Because Tu B’Av is more than a party for the forthcoming grapes and of “blossoming” young women in white dresses dancing in the fields; it is a moment to discover the transformative power of love, which is beyond almost any other emotion.

I know: I sound like a Hallmark card. But having dedicated my life to studying the body, the heart, the soul, and the connections between them—first as a physical trainer, then as a shaman, and now as a PhD candidate—I mean it literally. From a cellular standpoint, love and its organ, the heart, hold the most powerful electromagnetic force in our bodies. The energy field of the heart is 60 times greater in amplitude and is 5000 times stronger in magnetism than the brain’s field.

What does that mean? And why does that matter? No better time to find out than the Jewish holiday of love. Here’s the short-short version: The heart emits a field of energy that can influence every cell in our body. Think of it this way: Your body lives under the proverbial power lines of your heart, and if those power lines are emitting dissonant fields—bad vibes, really—you are in trouble, big time.

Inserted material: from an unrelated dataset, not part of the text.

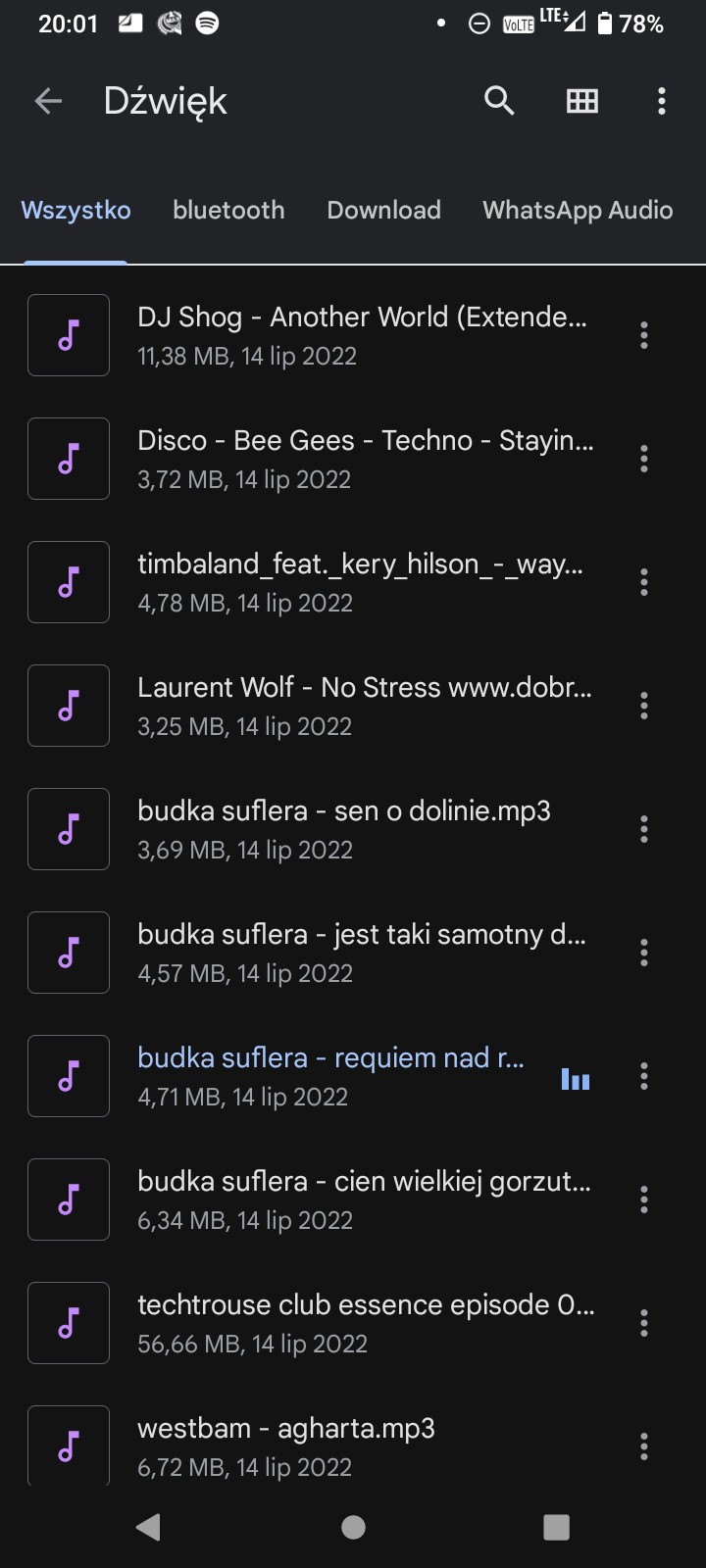Show more options for DJ Shog track
The height and width of the screenshot is (1568, 706).
click(x=644, y=335)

Our ancestors, those wise rabbis, had no access to microscopes and powerful processing software, but they came to the very same conclusions anyway. Love, according to Kabbalah, is the very reason the world was created in the first place—God is nothing but love, and his love needed something to love, which is how us and the earth and everything in it came into being. Love is the reason for all; it is even, as the Song of Songs beautifully puts it, stronger than death.

It’s the first lesson I teach the people who come to me for healing. They approach me because they feel a little fat, say, or would like to be happier, or sense that their life isn’t going quite the way they had hoped it would. Whatever their concern, I usually begin by sharing this paragraph, by renowned psychophysiologist Rollin McCraty.

“Numerous studies have shown that heart coherence is an optimal physiological state associated with increased cognitive function, self-regulatory capacity, emotional stability and resilience,” McCraty wrote. “The heart is, in fact, a highly complex information-processing center… that communicates with and influences the cranial brain via the nervous system, hormonal system and other pathways. These influences affect brain function and most of the body’s major organs and play an important role in mental and emotional experience and the quality of our lives.”

Put bluntly, this means that our emotions aren’t just fluffy little clouds that float around somewhere in the ether. They have a concrete impact on our health and our well-being. If we’re sad, angry, and anxious, our chances of getting physically sick shoot up exponentially. If we’re happy, content, in love, we’re much better off.

Even so, do we really need a holiday dedicated to love? We already have romantic comedies, Tinder, and a thousand other distractions. So why another holiday, and an ancient one at that?

Because the tradition of Tu B’Av, like all traditions that have endured throughout the ages, was founded by people who understood us better than we understand ourselves. Our ancestors knew how easy it was to get distracted by our daily grind, be it our shovels or our iPhones. They understood that love was as fleeting as it was essential, and that it was often easier to give in to rage, despair, and other dark feelings. And they wanted us to have at least one day in which we could press CTRL-ALT-DEL on life, reboot everything, and focus again on what matters.

And what matters? You know it. So this weekend, even if you’re not into the whole wearing white and dancing in the vineyards thing, take a moment to indulge in the greatest asset of all, to your body and your soul alike, the blessing of love.